→ Job:
Can you edit the data below so that every "Locate an element on the screen" reads "Point to an element on the screen", with nothing else changed?

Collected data
↓

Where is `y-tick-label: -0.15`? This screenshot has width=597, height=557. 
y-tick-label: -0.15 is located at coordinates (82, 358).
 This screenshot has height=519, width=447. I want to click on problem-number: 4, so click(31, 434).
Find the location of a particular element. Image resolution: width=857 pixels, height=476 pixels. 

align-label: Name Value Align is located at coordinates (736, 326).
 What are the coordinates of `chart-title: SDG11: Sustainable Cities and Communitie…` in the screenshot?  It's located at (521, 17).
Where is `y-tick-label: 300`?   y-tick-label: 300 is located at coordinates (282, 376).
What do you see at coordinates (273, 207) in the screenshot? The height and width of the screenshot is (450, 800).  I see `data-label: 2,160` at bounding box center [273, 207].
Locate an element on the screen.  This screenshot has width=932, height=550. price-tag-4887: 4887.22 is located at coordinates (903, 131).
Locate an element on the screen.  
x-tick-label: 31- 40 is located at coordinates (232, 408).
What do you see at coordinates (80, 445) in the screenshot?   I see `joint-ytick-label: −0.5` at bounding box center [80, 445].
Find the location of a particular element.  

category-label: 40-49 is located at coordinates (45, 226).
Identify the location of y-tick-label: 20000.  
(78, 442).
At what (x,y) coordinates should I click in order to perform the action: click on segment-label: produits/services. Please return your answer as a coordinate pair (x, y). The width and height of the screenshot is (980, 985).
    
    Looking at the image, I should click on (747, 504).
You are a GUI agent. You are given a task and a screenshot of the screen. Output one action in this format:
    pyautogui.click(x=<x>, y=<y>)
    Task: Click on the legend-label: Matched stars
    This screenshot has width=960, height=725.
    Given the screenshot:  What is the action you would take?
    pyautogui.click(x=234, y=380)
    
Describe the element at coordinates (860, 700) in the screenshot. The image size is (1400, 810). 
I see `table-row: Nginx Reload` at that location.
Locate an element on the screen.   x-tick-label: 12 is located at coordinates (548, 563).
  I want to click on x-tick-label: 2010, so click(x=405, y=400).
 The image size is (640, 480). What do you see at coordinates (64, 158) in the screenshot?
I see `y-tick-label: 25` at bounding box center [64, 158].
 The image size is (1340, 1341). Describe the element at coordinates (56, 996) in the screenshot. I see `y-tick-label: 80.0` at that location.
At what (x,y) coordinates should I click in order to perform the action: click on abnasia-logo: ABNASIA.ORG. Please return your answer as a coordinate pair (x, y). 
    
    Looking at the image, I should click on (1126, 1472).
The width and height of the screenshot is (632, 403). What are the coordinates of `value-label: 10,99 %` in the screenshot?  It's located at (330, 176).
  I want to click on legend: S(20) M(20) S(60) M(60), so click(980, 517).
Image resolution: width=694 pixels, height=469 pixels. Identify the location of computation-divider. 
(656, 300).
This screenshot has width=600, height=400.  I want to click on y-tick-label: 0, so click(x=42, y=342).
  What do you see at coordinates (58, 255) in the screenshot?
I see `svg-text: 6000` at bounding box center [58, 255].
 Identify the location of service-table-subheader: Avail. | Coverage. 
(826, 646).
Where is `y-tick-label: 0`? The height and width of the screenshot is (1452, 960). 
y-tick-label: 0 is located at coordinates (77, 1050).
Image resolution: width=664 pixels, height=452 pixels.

↑

→ Response for this exercise:
Where is `y-tick-label: -0.15`? This screenshot has width=597, height=557. 
y-tick-label: -0.15 is located at coordinates (82, 358).
 This screenshot has height=519, width=447. I want to click on problem-number: 4, so click(31, 434).
Find the location of a particular element. Image resolution: width=857 pixels, height=476 pixels. 

align-label: Name Value Align is located at coordinates (736, 326).
 What are the coordinates of `chart-title: SDG11: Sustainable Cities and Communitie…` in the screenshot?  It's located at (521, 17).
Where is `y-tick-label: 300`?   y-tick-label: 300 is located at coordinates (282, 376).
What do you see at coordinates (273, 207) in the screenshot? The height and width of the screenshot is (450, 800).  I see `data-label: 2,160` at bounding box center [273, 207].
Point to an element on the screen.  This screenshot has width=932, height=550. price-tag-4887: 4887.22 is located at coordinates (903, 131).
Point to an element on the screen.  
x-tick-label: 31- 40 is located at coordinates (232, 408).
What do you see at coordinates (80, 445) in the screenshot?   I see `joint-ytick-label: −0.5` at bounding box center [80, 445].
Find the location of a particular element.  

category-label: 40-49 is located at coordinates (45, 226).
Identify the location of y-tick-label: 20000.  
(78, 442).
At what (x,y) coordinates should I click in order to perform the action: click on segment-label: produits/services. Please return your answer as a coordinate pair (x, y). The width and height of the screenshot is (980, 985).
    
    Looking at the image, I should click on (747, 504).
You are a GUI agent. You are given a task and a screenshot of the screen. Output one action in this format:
    pyautogui.click(x=<x>, y=<y>)
    Task: Click on the legend-label: Matched stars
    This screenshot has width=960, height=725.
    Given the screenshot:  What is the action you would take?
    pyautogui.click(x=234, y=380)
    
Describe the element at coordinates (860, 700) in the screenshot. The image size is (1400, 810). 
I see `table-row: Nginx Reload` at that location.
Point to an element on the screen.   x-tick-label: 12 is located at coordinates (548, 563).
  I want to click on x-tick-label: 2010, so click(x=405, y=400).
 The image size is (640, 480). What do you see at coordinates (64, 158) in the screenshot?
I see `y-tick-label: 25` at bounding box center [64, 158].
 The image size is (1340, 1341). Describe the element at coordinates (56, 996) in the screenshot. I see `y-tick-label: 80.0` at that location.
At what (x,y) coordinates should I click in order to perform the action: click on abnasia-logo: ABNASIA.ORG. Please return your answer as a coordinate pair (x, y). 
    
    Looking at the image, I should click on (1126, 1472).
The width and height of the screenshot is (632, 403). What are the coordinates of `value-label: 10,99 %` in the screenshot?  It's located at (330, 176).
  I want to click on legend: S(20) M(20) S(60) M(60), so click(980, 517).
Image resolution: width=694 pixels, height=469 pixels. Identify the location of computation-divider. 
(656, 300).
This screenshot has width=600, height=400.  I want to click on y-tick-label: 0, so click(x=42, y=342).
  What do you see at coordinates (58, 255) in the screenshot?
I see `svg-text: 6000` at bounding box center [58, 255].
 Identify the location of service-table-subheader: Avail. | Coverage. 
(826, 646).
Where is `y-tick-label: 0`? The height and width of the screenshot is (1452, 960). 
y-tick-label: 0 is located at coordinates (77, 1050).
Image resolution: width=664 pixels, height=452 pixels.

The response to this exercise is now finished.